[[ GIVEN RECORDS, beginning ]]

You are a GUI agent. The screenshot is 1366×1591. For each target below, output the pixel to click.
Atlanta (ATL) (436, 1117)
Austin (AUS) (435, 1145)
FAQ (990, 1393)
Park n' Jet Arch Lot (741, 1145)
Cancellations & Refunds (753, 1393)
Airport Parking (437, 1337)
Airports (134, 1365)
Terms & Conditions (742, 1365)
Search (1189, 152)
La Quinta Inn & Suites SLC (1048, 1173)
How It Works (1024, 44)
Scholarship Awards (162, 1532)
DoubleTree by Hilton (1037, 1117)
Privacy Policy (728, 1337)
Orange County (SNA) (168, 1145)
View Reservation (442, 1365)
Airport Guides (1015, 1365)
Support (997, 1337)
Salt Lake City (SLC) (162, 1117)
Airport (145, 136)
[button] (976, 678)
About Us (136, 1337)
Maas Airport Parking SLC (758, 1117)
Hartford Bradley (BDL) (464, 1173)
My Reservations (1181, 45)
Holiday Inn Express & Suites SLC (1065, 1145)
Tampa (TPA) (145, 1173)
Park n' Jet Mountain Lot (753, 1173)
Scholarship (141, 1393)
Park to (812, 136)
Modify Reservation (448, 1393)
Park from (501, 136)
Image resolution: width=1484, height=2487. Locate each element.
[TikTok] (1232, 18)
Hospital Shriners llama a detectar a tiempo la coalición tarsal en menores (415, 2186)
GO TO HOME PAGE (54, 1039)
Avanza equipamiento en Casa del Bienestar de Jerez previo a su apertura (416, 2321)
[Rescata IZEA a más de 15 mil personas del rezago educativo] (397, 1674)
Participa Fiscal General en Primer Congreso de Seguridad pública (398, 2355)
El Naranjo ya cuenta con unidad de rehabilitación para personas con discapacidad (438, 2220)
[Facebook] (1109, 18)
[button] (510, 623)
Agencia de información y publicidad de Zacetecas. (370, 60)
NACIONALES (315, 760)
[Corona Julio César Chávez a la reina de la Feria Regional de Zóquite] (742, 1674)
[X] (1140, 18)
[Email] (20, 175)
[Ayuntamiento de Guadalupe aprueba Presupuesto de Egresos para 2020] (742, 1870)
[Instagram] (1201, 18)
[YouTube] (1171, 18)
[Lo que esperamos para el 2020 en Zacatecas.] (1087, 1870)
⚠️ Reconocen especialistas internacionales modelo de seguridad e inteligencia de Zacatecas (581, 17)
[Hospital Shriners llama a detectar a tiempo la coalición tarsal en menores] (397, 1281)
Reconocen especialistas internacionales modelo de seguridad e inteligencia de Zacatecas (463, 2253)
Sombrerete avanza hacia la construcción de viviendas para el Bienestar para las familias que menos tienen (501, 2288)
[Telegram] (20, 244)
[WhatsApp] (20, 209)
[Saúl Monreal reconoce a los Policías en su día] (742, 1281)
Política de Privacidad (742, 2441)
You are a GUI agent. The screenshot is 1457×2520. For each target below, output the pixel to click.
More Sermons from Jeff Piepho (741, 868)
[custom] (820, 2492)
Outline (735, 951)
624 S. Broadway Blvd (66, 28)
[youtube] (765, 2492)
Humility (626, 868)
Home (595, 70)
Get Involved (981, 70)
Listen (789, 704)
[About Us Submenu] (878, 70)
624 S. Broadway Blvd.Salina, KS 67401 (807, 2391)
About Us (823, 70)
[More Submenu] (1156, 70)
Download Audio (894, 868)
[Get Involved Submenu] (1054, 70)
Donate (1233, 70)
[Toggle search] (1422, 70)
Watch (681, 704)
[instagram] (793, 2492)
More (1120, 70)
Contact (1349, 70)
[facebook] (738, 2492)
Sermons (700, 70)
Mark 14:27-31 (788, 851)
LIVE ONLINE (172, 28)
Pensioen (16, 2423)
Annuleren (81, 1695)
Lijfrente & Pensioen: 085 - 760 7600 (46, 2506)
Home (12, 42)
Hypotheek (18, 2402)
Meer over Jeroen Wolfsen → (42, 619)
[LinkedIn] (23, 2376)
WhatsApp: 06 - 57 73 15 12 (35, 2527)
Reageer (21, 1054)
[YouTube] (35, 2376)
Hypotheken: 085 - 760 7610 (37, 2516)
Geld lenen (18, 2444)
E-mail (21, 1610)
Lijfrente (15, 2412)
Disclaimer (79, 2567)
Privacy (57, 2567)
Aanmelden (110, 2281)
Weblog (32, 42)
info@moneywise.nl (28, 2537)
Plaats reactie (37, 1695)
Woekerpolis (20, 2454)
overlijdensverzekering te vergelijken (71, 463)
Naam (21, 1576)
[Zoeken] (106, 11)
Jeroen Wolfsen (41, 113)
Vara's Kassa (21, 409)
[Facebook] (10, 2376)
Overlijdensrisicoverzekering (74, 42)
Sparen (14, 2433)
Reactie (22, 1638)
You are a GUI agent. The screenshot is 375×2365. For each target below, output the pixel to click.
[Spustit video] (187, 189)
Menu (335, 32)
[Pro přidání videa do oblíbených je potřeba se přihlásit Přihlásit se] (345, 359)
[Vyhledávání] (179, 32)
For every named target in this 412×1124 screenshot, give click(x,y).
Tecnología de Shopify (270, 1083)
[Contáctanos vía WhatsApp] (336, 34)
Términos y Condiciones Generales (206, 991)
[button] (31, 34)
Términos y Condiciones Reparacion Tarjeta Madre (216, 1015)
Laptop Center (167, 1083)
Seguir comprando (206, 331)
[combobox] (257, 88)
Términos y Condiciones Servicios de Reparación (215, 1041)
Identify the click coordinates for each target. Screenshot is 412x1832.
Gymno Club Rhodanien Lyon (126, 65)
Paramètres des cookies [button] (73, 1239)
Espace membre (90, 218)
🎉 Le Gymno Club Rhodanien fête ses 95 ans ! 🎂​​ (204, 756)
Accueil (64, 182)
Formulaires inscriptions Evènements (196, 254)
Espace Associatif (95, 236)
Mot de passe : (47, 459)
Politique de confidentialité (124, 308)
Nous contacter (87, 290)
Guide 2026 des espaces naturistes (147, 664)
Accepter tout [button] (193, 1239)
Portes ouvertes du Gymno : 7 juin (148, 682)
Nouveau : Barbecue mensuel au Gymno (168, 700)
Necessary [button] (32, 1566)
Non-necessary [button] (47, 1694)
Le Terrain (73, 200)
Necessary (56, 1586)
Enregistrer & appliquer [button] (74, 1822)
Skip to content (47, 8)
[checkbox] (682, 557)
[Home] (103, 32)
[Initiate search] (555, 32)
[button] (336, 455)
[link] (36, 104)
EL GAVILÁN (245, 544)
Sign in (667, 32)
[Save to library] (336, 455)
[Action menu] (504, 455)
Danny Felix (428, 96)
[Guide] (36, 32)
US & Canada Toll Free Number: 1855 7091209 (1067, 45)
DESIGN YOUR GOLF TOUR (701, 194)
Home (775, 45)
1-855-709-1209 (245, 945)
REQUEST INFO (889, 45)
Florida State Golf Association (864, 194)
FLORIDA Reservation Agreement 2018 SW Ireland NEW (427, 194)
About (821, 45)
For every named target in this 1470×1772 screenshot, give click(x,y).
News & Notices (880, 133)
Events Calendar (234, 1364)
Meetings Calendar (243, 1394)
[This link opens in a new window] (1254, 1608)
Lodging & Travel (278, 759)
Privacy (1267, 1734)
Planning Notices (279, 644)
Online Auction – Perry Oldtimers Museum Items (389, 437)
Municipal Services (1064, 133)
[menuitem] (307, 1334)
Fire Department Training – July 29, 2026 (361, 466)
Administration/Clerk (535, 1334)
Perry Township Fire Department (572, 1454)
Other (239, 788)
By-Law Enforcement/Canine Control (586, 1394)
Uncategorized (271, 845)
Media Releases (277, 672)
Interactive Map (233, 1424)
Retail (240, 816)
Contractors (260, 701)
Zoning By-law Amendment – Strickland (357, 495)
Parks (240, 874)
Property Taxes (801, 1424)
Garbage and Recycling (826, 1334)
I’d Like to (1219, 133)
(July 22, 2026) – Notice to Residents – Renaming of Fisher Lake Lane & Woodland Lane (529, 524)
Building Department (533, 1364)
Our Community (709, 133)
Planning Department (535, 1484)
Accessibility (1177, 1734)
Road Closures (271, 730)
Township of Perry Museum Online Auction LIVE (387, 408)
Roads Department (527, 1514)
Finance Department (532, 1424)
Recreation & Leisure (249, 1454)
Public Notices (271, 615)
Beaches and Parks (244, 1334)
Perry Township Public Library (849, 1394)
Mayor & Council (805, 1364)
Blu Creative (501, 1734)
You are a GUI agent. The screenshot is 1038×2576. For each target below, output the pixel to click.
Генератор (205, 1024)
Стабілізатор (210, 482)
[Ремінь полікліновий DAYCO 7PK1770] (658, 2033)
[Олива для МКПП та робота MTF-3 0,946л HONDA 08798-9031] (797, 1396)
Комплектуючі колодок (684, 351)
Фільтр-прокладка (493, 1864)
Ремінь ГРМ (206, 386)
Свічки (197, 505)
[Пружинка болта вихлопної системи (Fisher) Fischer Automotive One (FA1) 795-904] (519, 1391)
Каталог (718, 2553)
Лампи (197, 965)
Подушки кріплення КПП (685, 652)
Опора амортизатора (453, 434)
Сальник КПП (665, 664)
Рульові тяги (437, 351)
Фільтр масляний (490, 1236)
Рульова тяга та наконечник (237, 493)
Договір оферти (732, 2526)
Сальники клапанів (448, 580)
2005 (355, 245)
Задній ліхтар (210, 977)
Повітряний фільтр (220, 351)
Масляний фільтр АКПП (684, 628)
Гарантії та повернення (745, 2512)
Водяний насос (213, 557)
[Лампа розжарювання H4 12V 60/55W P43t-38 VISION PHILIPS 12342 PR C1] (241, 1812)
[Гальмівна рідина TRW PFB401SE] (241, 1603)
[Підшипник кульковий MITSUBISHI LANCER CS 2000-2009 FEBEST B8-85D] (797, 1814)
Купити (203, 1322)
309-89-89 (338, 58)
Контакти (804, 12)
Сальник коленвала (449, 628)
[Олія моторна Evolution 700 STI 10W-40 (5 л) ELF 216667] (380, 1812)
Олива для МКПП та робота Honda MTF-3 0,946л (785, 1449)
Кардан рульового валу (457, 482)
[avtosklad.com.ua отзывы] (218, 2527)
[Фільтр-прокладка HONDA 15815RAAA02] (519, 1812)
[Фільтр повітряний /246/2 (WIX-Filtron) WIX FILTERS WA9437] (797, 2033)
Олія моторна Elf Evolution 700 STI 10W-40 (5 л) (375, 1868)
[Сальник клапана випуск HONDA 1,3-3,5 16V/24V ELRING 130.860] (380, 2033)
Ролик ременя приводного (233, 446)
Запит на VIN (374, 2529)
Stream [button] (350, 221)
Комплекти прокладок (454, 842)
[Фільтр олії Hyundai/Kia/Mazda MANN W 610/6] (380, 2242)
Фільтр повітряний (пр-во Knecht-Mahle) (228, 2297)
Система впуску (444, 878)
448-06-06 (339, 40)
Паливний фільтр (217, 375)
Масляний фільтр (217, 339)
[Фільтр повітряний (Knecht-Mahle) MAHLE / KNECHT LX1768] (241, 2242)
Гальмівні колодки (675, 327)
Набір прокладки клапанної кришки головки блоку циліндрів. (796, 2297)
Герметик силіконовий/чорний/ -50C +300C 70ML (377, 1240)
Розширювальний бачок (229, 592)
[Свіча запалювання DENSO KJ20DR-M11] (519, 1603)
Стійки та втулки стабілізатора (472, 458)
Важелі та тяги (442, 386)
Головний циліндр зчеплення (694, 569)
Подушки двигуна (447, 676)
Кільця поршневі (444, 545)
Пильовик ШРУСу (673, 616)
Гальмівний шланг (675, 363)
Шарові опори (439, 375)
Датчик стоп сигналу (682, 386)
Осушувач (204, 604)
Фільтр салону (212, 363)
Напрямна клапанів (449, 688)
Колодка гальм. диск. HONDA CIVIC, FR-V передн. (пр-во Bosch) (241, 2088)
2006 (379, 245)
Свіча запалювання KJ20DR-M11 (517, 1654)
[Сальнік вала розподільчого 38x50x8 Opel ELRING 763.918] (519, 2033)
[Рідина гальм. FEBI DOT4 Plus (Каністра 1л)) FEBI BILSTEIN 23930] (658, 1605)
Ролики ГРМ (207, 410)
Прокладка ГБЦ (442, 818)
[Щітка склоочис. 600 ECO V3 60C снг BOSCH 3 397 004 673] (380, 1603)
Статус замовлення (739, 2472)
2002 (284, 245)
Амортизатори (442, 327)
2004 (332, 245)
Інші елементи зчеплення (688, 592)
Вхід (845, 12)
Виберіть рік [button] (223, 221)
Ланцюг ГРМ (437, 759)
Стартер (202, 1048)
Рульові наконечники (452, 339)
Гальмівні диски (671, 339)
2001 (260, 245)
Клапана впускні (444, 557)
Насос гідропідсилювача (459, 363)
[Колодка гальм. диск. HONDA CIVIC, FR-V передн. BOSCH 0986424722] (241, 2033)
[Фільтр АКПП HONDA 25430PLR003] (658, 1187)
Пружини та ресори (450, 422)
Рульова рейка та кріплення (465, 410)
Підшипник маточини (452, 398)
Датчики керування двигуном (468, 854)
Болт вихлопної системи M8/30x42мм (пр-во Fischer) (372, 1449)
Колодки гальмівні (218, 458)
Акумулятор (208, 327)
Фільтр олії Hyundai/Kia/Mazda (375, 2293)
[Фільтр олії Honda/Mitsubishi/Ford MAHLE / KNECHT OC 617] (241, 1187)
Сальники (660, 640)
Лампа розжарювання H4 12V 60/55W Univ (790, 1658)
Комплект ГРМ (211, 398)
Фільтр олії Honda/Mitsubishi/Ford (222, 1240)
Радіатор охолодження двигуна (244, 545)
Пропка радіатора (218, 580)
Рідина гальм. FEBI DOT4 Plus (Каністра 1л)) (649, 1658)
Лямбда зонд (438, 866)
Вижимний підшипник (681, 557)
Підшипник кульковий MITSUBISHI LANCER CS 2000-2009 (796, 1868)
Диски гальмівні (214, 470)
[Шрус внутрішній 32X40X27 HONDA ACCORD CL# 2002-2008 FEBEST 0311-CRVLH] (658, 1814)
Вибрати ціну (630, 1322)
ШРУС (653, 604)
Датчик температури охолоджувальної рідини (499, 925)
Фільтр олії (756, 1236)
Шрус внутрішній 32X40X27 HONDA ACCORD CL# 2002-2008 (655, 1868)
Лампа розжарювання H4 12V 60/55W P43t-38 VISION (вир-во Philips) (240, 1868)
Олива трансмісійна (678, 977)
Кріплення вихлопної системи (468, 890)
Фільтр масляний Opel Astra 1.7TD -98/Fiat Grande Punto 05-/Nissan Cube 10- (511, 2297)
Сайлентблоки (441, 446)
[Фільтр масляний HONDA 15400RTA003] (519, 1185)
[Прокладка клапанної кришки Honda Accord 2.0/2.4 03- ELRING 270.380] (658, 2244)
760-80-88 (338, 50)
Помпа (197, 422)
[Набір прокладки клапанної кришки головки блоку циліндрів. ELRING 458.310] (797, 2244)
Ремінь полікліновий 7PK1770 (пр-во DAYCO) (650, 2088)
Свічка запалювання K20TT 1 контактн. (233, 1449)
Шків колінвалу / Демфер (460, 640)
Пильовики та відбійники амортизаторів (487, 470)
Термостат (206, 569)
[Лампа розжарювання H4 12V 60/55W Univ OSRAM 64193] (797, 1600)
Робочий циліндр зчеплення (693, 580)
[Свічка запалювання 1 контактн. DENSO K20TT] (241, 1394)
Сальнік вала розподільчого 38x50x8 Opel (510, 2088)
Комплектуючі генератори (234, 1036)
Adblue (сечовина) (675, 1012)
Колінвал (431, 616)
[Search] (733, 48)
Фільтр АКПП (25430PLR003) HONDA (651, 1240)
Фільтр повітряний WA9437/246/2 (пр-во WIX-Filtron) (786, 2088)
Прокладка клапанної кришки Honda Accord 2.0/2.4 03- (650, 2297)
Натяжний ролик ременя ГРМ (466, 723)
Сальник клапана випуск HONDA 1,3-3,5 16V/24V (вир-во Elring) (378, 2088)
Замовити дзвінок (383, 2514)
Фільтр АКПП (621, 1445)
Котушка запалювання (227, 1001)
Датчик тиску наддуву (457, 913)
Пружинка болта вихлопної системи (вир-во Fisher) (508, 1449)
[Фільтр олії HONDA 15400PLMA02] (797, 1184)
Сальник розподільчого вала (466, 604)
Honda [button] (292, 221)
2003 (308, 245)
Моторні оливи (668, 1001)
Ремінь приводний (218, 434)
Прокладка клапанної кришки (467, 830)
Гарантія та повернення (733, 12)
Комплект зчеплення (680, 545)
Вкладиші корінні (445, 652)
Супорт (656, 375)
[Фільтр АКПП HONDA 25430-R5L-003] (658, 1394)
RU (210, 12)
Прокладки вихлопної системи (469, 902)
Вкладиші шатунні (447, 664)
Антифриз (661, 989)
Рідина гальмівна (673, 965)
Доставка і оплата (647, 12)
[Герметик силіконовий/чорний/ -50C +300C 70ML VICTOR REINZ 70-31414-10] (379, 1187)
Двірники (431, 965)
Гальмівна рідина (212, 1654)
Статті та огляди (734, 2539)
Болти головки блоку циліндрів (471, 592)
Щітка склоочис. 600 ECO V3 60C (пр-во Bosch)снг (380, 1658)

[[ GIVEN RECORDS, end ]]

In the entries above, restate word for word the lines between the one holding "[youtube] (765, 2492)" and the one holding "info@moneywise.nl (28, 2537)", inclusive, and nothing besides.

**RESULT OF THIS TASK:**
[youtube] (765, 2492)
Humility (626, 868)
Home (595, 70)
Get Involved (981, 70)
Listen (789, 704)
[About Us Submenu] (878, 70)
624 S. Broadway Blvd.Salina, KS 67401 (807, 2391)
About Us (823, 70)
[More Submenu] (1156, 70)
Download Audio (894, 868)
[Get Involved Submenu] (1054, 70)
Donate (1233, 70)
[Toggle search] (1422, 70)
Watch (681, 704)
[instagram] (793, 2492)
More (1120, 70)
Contact (1349, 70)
[facebook] (738, 2492)
Sermons (700, 70)
Mark 14:27-31 (788, 851)
LIVE ONLINE (172, 28)
Pensioen (16, 2423)
Annuleren (81, 1695)
Lijfrente & Pensioen: 085 - 760 7600 (46, 2506)
Home (12, 42)
Hypotheek (18, 2402)
Meer over Jeroen Wolfsen → (42, 619)
[LinkedIn] (23, 2376)
WhatsApp: 06 - 57 73 15 12 (35, 2527)
Reageer (21, 1054)
[YouTube] (35, 2376)
Hypotheken: 085 - 760 7610 (37, 2516)
Geld lenen (18, 2444)
E-mail (21, 1610)
Lijfrente (15, 2412)
Disclaimer (79, 2567)
Privacy (57, 2567)
Aanmelden (110, 2281)
Weblog (32, 42)
info@moneywise.nl (28, 2537)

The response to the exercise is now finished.